>> BEGIN Dataset excerpts

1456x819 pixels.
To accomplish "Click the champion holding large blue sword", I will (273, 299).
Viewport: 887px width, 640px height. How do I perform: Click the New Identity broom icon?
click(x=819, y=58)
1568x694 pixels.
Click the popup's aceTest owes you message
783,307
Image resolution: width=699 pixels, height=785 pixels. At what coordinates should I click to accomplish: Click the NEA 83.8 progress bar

>> END Dataset excerpts

> _Work to complete_
Reproduce every one of the records above verbatim, preserving each line without alteration.

> _Written response_
1456x819 pixels.
To accomplish "Click the champion holding large blue sword", I will (273, 299).
Viewport: 887px width, 640px height. How do I perform: Click the New Identity broom icon?
click(x=819, y=58)
1568x694 pixels.
Click the popup's aceTest owes you message
783,307
Image resolution: width=699 pixels, height=785 pixels. At what coordinates should I click to accomplish: Click the NEA 83.8 progress bar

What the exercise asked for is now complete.